#### THE RECORDS

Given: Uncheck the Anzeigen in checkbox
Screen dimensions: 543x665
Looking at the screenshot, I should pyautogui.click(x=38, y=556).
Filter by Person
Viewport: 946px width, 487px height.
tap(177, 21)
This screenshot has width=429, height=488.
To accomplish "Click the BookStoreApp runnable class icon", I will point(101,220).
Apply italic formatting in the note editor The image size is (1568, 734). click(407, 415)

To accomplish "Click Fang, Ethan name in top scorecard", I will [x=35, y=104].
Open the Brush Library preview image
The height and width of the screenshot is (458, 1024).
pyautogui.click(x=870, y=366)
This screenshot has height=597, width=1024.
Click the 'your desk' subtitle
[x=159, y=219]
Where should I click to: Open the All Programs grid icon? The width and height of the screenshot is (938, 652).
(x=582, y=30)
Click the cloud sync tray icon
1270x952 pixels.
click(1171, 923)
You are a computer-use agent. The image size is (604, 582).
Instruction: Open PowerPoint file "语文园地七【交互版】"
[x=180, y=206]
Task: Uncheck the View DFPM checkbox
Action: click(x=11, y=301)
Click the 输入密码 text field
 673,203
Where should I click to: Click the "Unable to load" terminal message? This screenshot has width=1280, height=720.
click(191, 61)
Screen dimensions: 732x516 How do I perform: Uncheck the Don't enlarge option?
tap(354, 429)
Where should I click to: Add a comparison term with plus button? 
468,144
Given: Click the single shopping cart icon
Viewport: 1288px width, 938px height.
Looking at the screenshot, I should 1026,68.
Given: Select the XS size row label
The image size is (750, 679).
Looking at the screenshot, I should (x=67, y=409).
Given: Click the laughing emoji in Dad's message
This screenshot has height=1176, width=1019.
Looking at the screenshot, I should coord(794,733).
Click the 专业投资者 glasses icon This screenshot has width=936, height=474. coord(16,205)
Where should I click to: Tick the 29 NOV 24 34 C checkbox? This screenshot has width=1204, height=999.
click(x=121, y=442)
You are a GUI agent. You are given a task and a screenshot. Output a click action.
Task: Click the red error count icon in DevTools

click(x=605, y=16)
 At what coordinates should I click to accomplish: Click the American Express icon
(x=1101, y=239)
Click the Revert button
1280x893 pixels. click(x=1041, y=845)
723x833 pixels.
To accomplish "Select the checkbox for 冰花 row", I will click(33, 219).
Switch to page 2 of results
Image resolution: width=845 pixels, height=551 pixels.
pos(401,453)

########

◆ **DIRECTIONS**
Give back, word for word, the lines from the one with "723x833 pixels." through the last line of the entries, both included, and no other line.

◆ **RESULT OF THE EXERCISE**
723x833 pixels.
To accomplish "Select the checkbox for 冰花 row", I will click(33, 219).
Switch to page 2 of results
Image resolution: width=845 pixels, height=551 pixels.
pos(401,453)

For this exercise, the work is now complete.